■ How to complete this task ■
Set down each entry as it stands. Skip the pictures.

BEGIN

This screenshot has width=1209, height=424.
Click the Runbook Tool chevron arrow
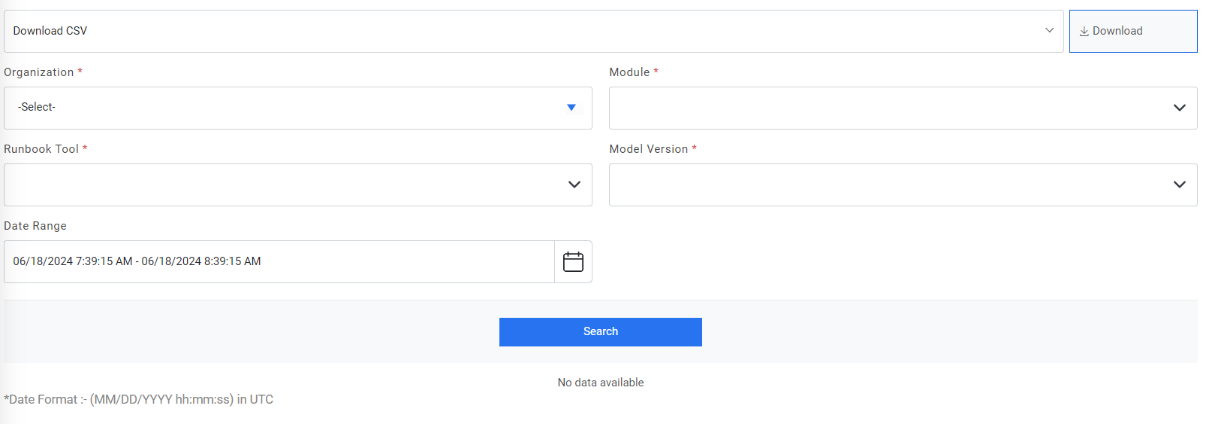(574, 185)
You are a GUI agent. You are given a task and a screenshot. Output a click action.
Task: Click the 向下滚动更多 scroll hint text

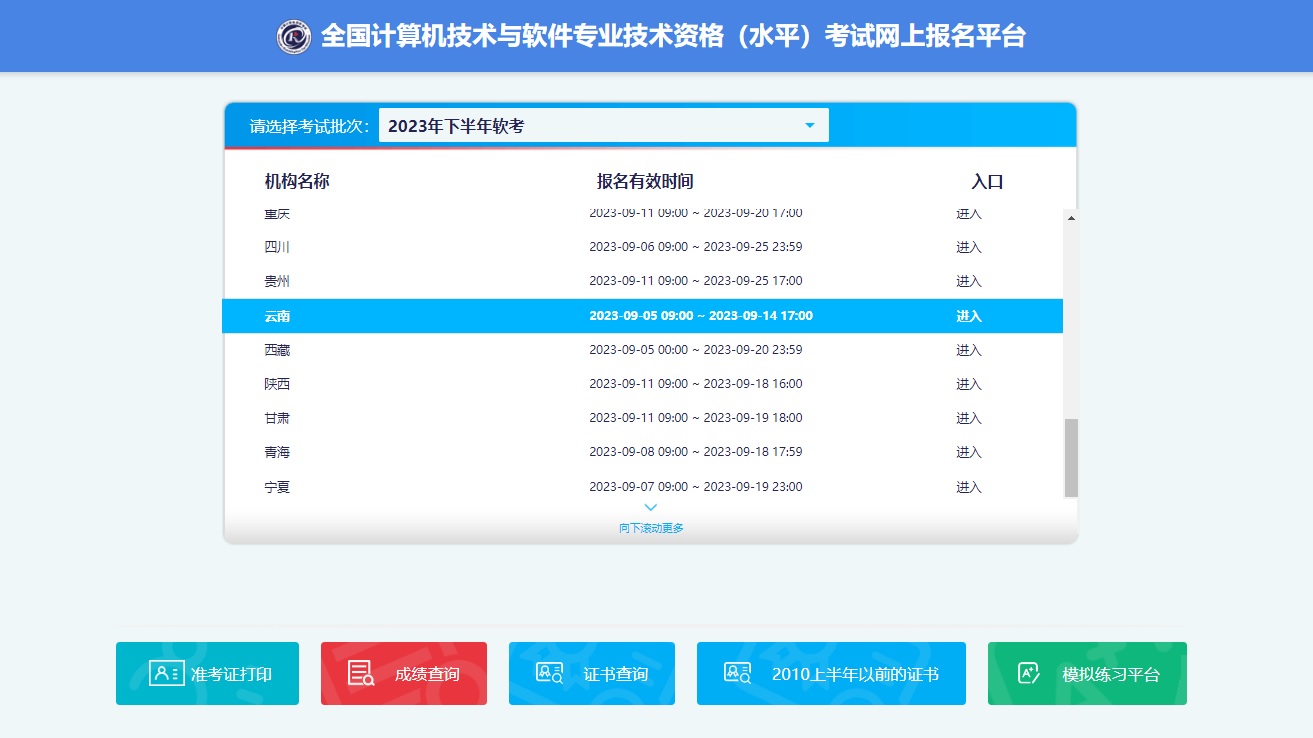click(651, 528)
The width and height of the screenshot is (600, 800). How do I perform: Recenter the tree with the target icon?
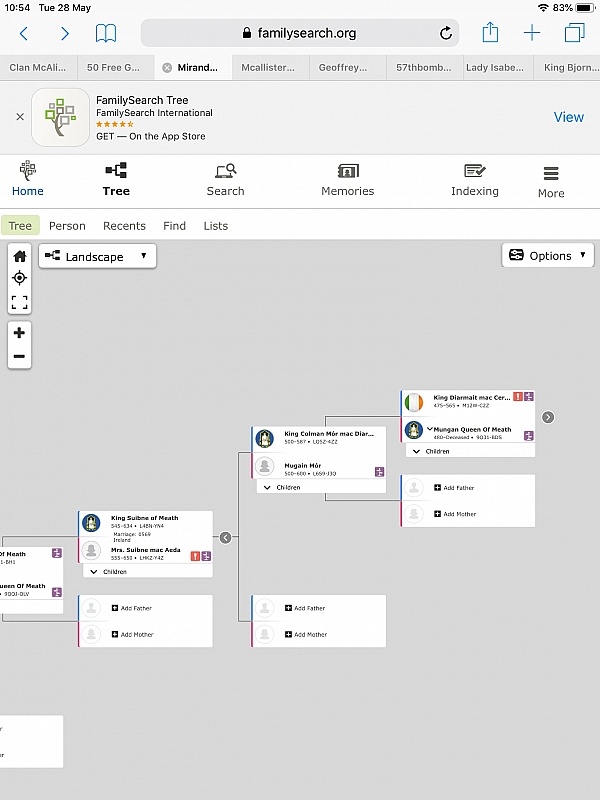(x=19, y=278)
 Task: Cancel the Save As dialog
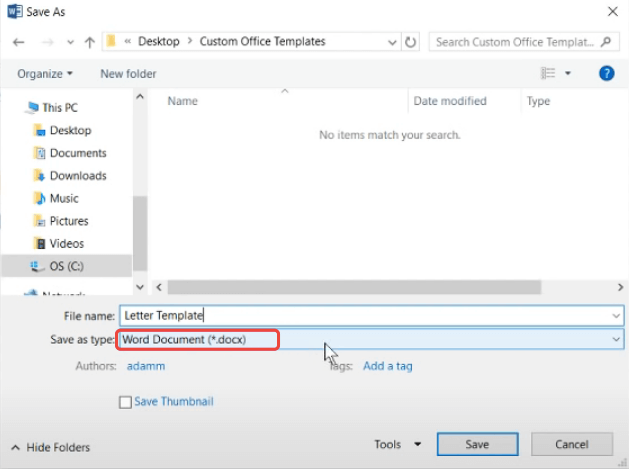pyautogui.click(x=571, y=445)
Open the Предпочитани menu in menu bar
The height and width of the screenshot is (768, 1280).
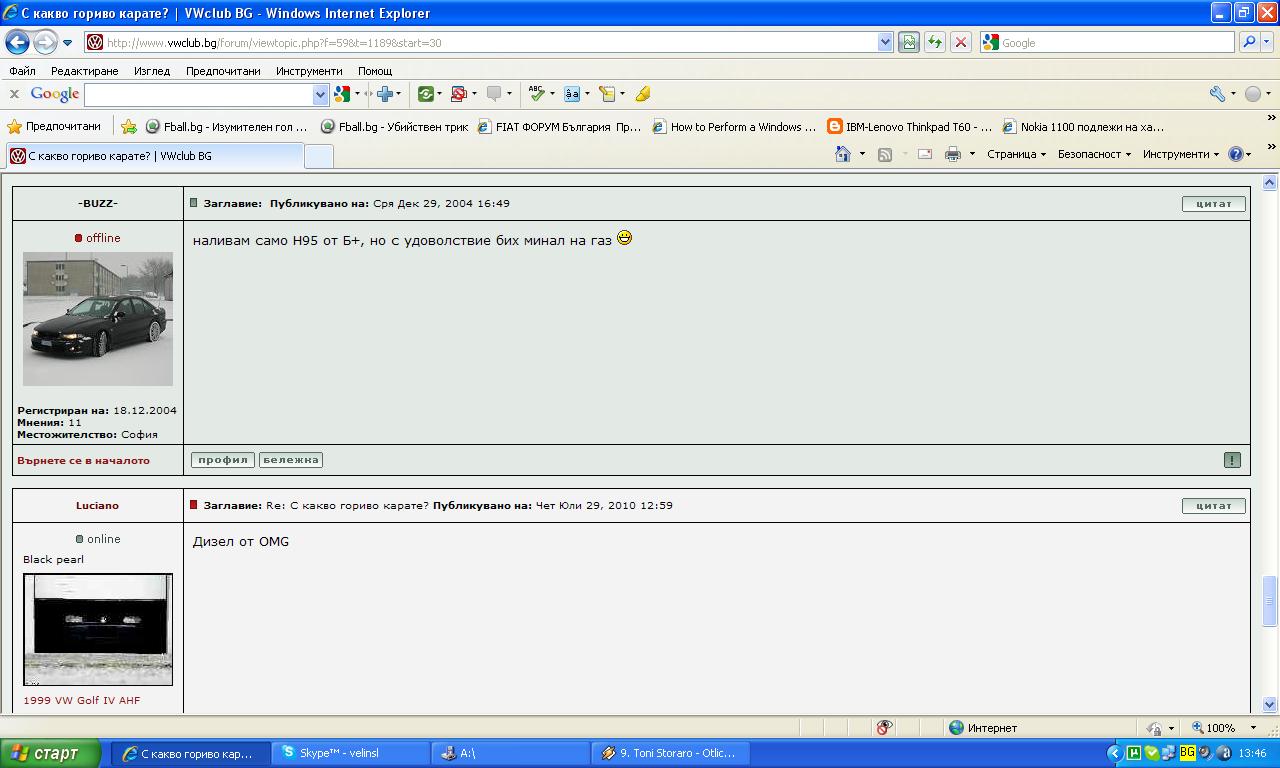pyautogui.click(x=223, y=71)
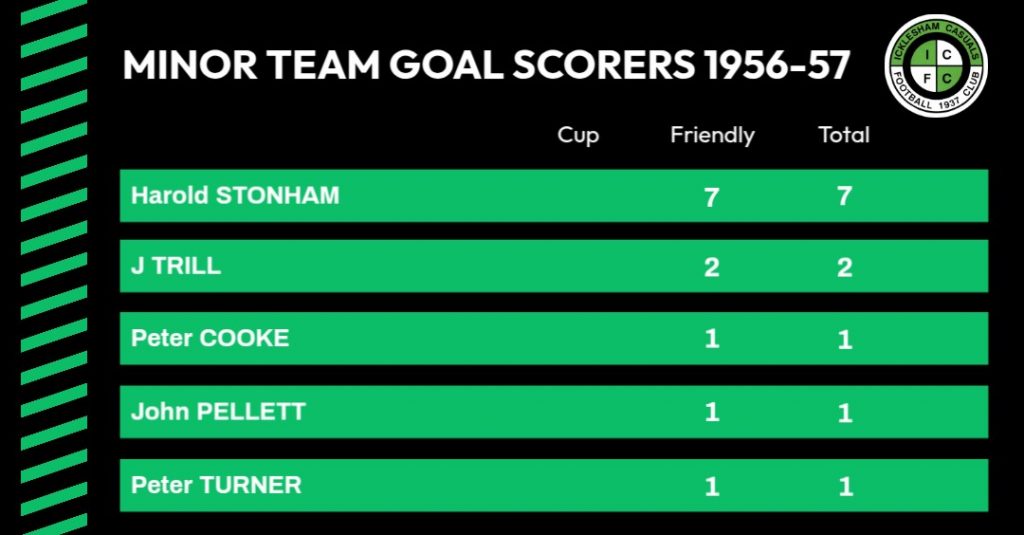1024x535 pixels.
Task: Choose the John PELLETT name
Action: [218, 411]
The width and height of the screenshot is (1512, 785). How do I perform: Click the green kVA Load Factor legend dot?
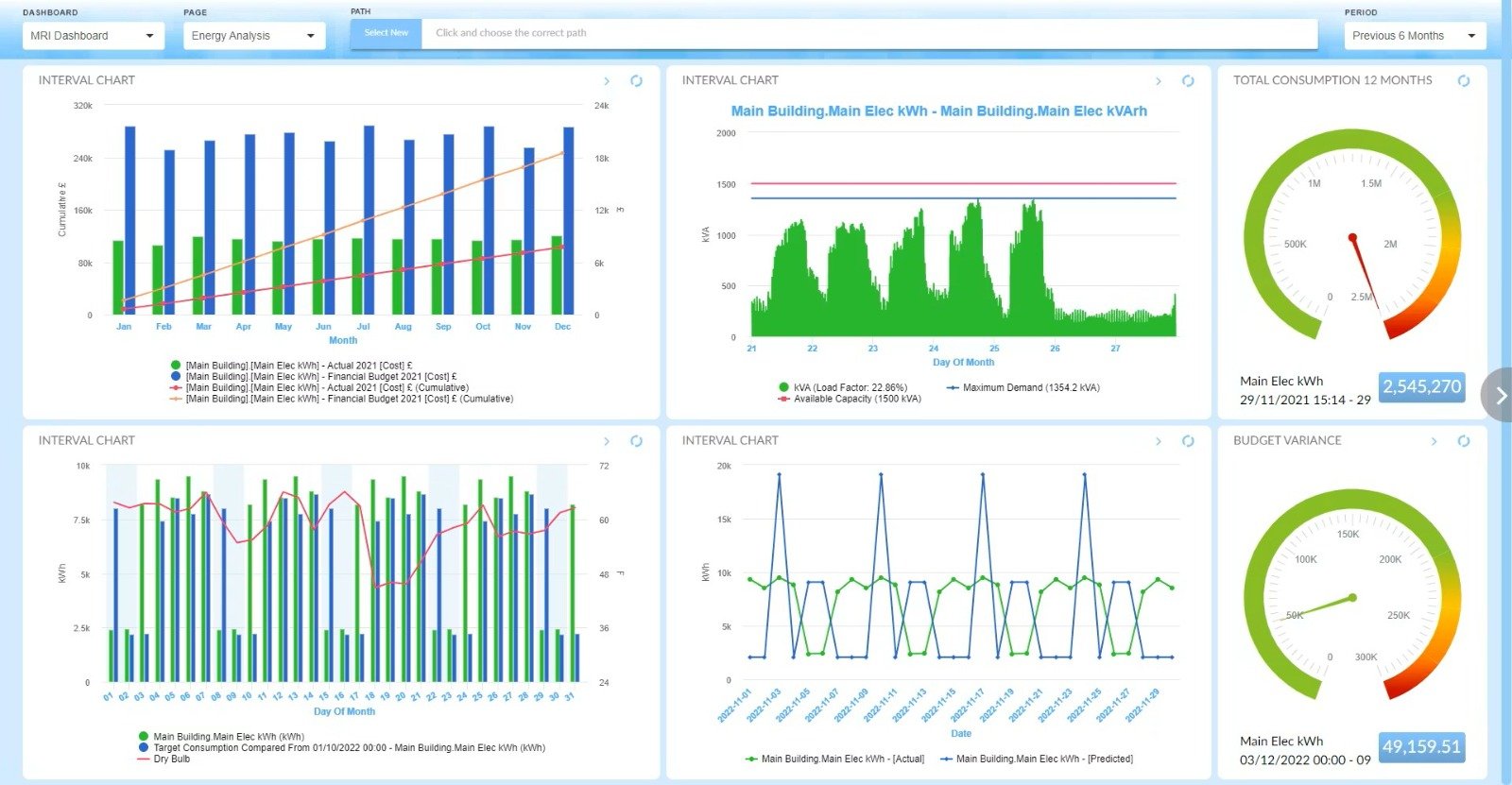pos(783,387)
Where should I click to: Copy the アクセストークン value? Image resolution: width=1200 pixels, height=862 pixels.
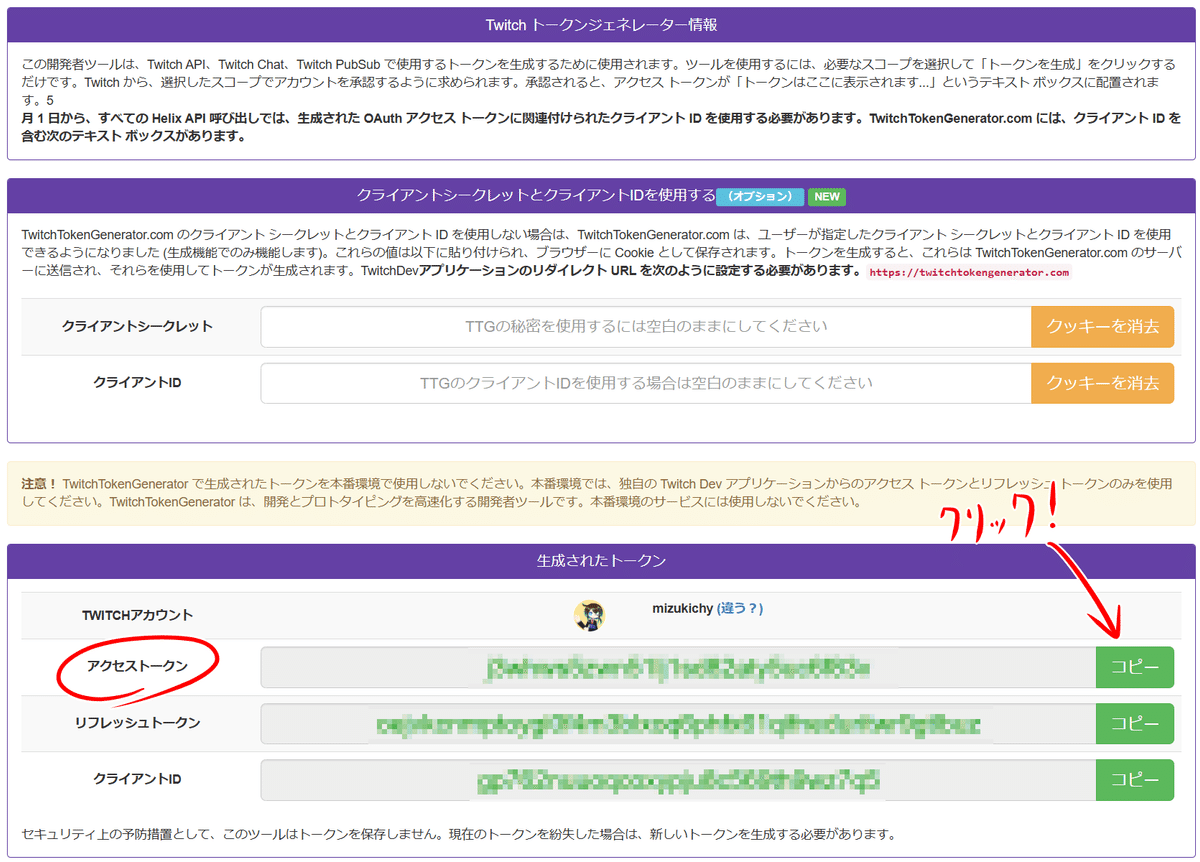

END

■ Finished task ■
This screenshot has width=1209, height=424.
Click the Runbook Tool chevron arrow
(574, 185)
You are a GUI agent. You are given a task and a screenshot. Output a click action.
Task: Click the 向下滚动更多 scroll hint text

click(651, 528)
The width and height of the screenshot is (600, 800). How do I perform: Recenter the tree with the target icon?
(x=19, y=278)
 Task: Cancel the Save As dialog
pyautogui.click(x=571, y=445)
Open the Предпочитани menu in menu bar
The height and width of the screenshot is (768, 1280).
pyautogui.click(x=223, y=71)
1024x535 pixels.
Task: Choose the John PELLETT name
Action: [218, 411]
The width and height of the screenshot is (1512, 785). How do I perform: Click the green kVA Load Factor legend dot?
pos(783,387)
Where should I click to: Copy the アクセストークン value? Image resolution: width=1200 pixels, height=862 pixels.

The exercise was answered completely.